Maar hoewel een buitenlandse overname onmogelijk was, werd de concurrentie wel stevig opgevoerd vanuit de Verenigde Staten. De luchtvaartbedrijven Boeing en McDonnell Douglas fuseerden in 1995. Twee jaar later werd ook het fusiebedrijf Lockheed Martin gevormd, vandaag het grootste defensiebedrijf ter wereld.

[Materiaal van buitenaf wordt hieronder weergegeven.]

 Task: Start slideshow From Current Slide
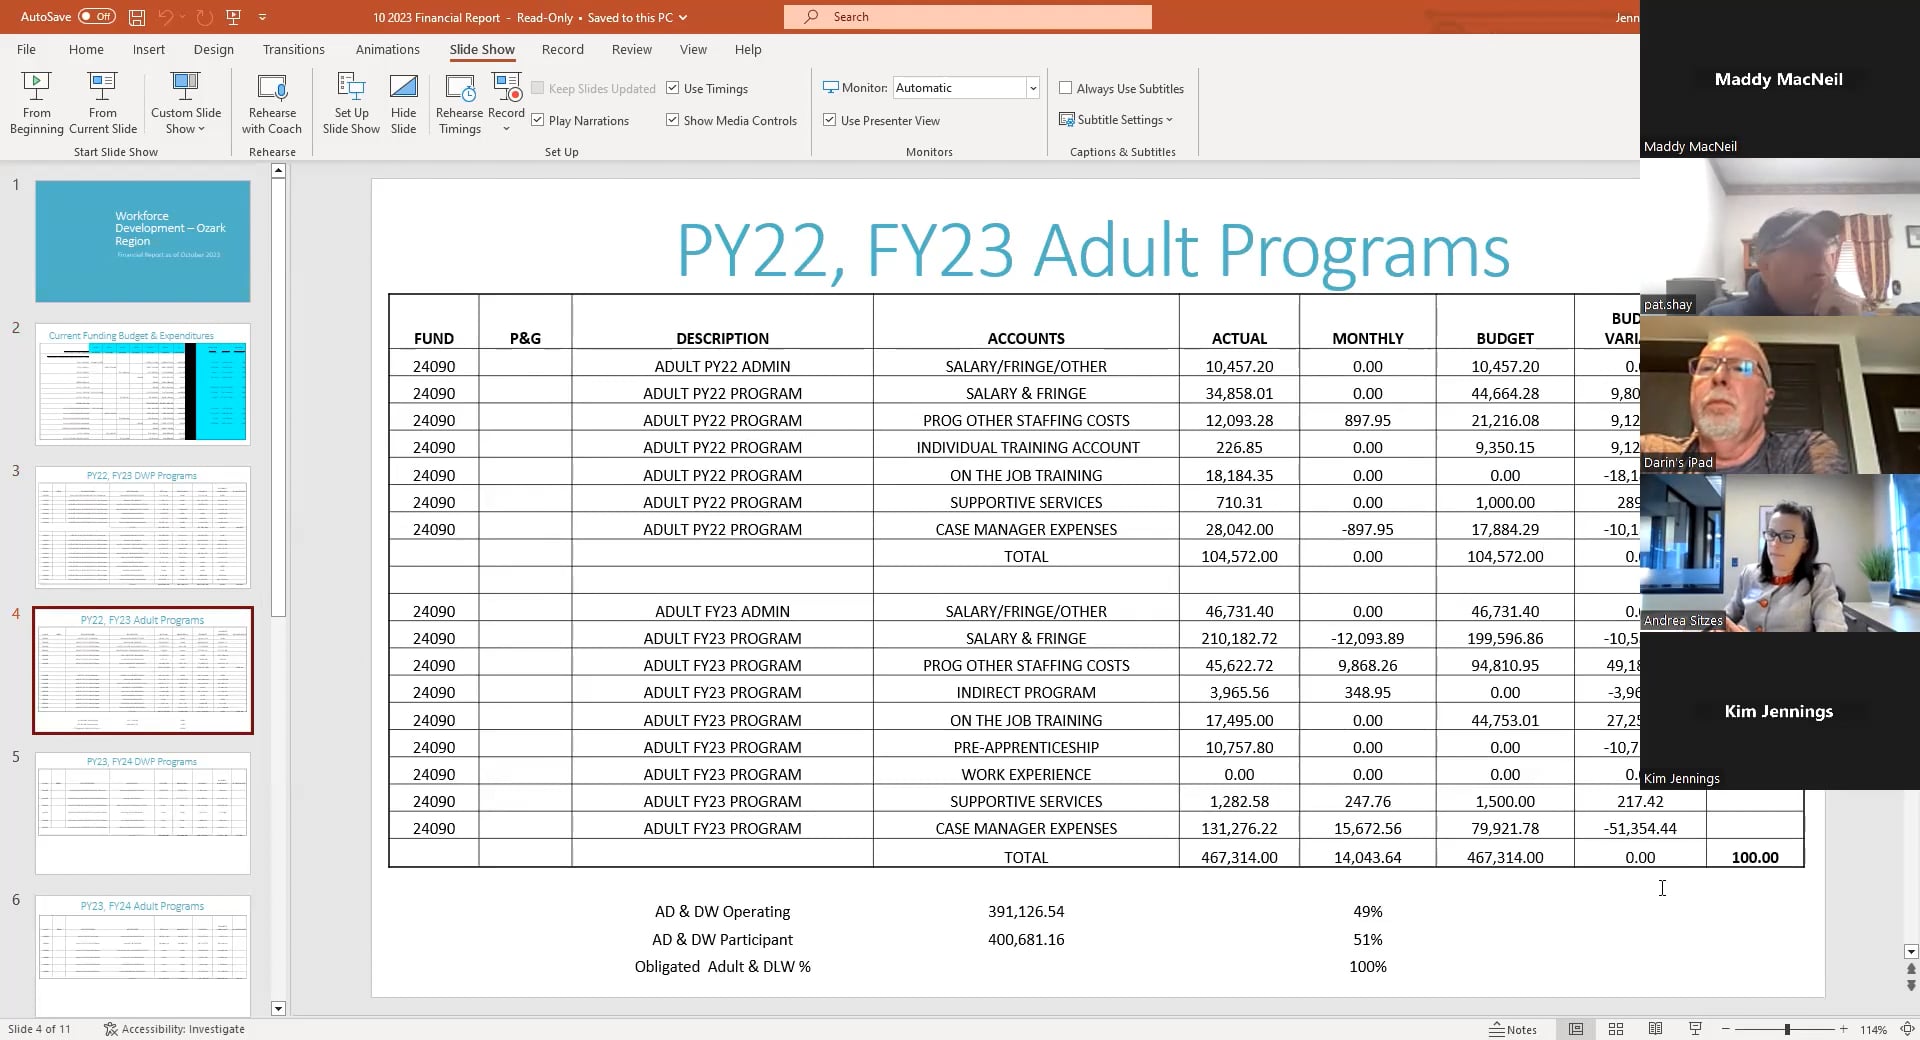coord(102,102)
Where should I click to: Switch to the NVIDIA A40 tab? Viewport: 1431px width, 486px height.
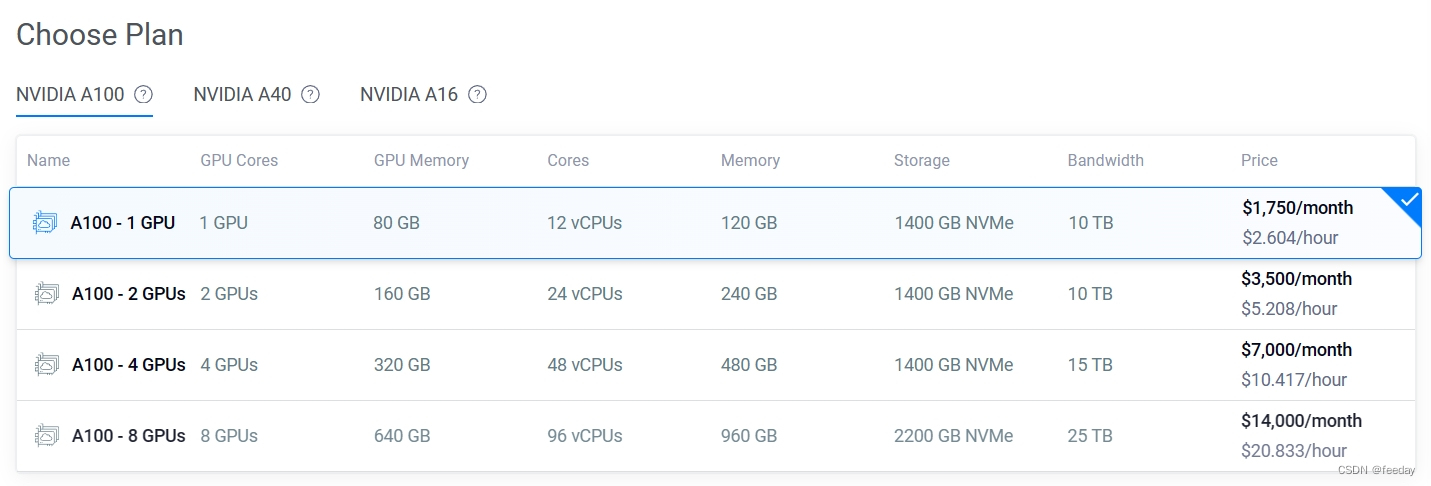click(242, 95)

British Aerospace reageerde door een belang te nemen in het consortium rond het luchtvaartbedrijf Airbus. Samen met Airbus en het Italiaanse Leonardo zou British Aerospace in de jaren negentig de eerste Eurofighter Typhoon-straaljagers produceren. De Eurofighter Typhoon is een concurrent van de Amerikaanse F-35-straaljager. Daarnaast fuseerde het bedrijf met het Britse Marconi Electronic Systems (MES). MES bouwde geleide raketten en elektronische componenten voor defensie en militaire schepen. Met de fusie werd BAE Systems in 1999 een feit.
American dream
Het nieuwe BAE Systems onderging in de eerste jaren een grote strategiewijziging. Onder CEO John Weston – voorheen ook de topman van British Aerospace – werd het belang in Airbus en de Europese samenwerking gezien als een van de groeimotoren. Maar met het aantreden van zijn opvolger Michael Turner werd het belang in Airbus verkocht en richtte BAE Systems zijn pijlen op de Verenigde Staten.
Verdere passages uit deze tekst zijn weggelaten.